Thursday, 1 August 2013

Proteins and training for vegetarians

Many dietary guidelines for personal training is based on that you need to eat some meat, which is rich in proteins and low in fat. Therefore, you obviously think differently when you as a vegetarian would like to have good results out of your personal training.

You obviously still have a balanced calorie intake, where you get both the vitamins and proteins that your body needs.

Proteins are important in many processes in the body, including when you want to build muscle mass, and it is, after all, often an important part of the goal of personal training. Studies also show that athletes have greater need for protein than other normal people.

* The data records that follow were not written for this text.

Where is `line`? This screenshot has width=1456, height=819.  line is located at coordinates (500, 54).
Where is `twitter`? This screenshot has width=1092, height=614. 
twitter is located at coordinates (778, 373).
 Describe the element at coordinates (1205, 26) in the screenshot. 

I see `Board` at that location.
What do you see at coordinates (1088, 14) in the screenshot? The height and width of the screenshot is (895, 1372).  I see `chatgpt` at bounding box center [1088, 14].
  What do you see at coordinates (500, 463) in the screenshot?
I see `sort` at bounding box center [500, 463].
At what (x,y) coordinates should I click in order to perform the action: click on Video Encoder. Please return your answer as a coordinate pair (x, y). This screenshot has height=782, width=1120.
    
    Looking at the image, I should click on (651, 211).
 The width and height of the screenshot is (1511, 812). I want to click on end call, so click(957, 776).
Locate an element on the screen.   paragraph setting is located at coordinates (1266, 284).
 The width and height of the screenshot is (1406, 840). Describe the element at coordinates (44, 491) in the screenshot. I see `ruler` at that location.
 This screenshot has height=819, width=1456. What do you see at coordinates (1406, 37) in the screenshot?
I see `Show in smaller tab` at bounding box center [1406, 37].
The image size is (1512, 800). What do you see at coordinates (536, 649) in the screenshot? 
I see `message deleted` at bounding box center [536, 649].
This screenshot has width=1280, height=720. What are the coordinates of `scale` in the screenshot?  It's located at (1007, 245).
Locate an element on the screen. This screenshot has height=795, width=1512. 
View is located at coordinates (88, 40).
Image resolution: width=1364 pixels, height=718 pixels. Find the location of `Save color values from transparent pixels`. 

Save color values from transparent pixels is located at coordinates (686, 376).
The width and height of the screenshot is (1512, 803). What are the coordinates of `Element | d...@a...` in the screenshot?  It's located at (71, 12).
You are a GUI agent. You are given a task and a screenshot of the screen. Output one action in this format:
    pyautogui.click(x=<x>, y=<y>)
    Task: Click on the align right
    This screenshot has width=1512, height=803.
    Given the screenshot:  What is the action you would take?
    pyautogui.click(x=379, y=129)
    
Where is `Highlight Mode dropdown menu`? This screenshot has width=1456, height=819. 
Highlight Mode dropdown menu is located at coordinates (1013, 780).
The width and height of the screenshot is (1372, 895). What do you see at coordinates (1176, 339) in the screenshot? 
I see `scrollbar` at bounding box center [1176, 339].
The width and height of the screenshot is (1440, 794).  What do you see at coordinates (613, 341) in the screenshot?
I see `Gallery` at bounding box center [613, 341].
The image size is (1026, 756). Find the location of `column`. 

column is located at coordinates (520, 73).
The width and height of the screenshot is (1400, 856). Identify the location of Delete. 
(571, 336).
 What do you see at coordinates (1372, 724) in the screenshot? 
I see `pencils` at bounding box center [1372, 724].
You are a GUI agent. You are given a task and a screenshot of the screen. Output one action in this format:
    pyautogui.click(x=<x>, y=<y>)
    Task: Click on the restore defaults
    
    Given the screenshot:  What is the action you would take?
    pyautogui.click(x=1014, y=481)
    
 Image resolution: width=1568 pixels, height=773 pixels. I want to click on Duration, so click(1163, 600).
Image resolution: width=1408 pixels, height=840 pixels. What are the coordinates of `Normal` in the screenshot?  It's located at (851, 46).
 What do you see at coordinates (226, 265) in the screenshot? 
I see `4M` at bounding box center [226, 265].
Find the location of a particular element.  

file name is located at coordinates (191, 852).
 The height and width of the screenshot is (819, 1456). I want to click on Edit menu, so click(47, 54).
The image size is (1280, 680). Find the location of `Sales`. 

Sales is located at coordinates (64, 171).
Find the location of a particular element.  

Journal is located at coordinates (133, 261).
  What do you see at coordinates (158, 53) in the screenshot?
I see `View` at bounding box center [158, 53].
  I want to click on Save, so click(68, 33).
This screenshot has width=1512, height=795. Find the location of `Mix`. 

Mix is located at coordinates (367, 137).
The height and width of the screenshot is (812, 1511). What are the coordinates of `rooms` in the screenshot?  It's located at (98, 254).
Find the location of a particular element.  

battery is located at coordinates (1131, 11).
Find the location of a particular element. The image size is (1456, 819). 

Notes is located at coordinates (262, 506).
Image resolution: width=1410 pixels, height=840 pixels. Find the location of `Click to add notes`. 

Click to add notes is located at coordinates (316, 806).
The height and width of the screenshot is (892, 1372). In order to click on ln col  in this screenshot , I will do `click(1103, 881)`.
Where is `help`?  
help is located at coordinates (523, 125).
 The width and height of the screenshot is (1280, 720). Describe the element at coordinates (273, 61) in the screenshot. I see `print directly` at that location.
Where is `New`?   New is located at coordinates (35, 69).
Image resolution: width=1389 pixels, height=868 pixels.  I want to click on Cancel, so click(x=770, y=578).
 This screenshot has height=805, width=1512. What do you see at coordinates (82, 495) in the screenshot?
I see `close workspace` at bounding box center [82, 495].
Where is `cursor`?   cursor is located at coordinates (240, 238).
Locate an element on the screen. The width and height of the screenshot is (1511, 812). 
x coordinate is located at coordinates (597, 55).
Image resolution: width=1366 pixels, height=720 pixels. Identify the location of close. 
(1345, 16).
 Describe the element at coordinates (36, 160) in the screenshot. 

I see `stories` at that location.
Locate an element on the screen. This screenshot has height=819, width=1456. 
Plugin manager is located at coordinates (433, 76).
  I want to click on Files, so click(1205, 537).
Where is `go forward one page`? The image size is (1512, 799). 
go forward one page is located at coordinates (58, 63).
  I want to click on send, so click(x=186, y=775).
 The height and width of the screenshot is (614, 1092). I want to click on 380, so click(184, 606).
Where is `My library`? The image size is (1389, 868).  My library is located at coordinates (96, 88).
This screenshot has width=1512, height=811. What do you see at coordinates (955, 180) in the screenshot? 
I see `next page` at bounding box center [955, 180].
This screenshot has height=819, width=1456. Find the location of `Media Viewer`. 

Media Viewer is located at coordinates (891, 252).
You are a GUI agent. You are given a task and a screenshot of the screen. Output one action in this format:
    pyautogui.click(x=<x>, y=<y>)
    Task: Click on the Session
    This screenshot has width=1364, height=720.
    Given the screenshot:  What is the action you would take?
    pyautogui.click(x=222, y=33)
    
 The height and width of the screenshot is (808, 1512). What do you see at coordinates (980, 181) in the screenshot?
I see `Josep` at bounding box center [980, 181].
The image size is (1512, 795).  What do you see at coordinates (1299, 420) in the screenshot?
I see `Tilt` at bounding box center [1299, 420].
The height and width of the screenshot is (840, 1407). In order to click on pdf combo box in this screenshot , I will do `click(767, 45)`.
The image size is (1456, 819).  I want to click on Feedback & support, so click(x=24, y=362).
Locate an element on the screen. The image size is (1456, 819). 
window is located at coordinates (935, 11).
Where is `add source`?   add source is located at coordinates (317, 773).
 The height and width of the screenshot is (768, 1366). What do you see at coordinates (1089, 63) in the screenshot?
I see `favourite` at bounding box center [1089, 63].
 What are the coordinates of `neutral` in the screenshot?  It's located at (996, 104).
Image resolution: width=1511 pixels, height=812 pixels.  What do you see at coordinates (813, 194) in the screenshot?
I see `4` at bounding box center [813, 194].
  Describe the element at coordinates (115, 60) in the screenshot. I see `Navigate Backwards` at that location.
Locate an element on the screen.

When meat is one of the largest sources of protein, it is obviously important that you are aware of where you instead can get protein that can support your training.


A good source of protein, for instance, legumes like beans and peas, and nuts in general often have naturally high level of protein. Therefore, you as a vegetarian must focus on getting legumes and nuts every day, so you get the most out of your workout.

However, it is still difficult to come up with a proper protein, and a good idea can be to supplement your diet with protein powder and protein shakes, in this way you will have a greater intake of protein.
You should also focus on getting enough fat in your diet so you get the most out of your personal training. Good sources of fat are, for example nuts, olives, avocados and vegetable oils - such as olive oil. These fat sources gives you the good fat that contribute positively.

It's also a good idea to focus on carbohydrates. Generally, you get an entirely natural a reasonable amount of carbohydrate as a vegetarian, so normally you do not need to adjust your diet plan in order to carbohydrate intake.

If you only train lightly or maybe want to lose waight in connection with your training, focus on a low carbohydrate intake. If your training on the other hand is hard or you might even need to gain weight, you should focus on a high intake of carbohydrates. Do you hear in the last category, you can for example focus on the intake of potatoes, pasta and rice, while on the other hand you should avoid it if you belong in the first category and maybe want to lose you.

If you focus on whole grains and these foods, you often get quite a sensible diet as a vegetarian with a focus on fitness and bodybuilding. However, it may be a good idea to get vitamin supplements that are especially designed for vegetarians, as there are certain vitamins and minerals, which comes primarily through meat.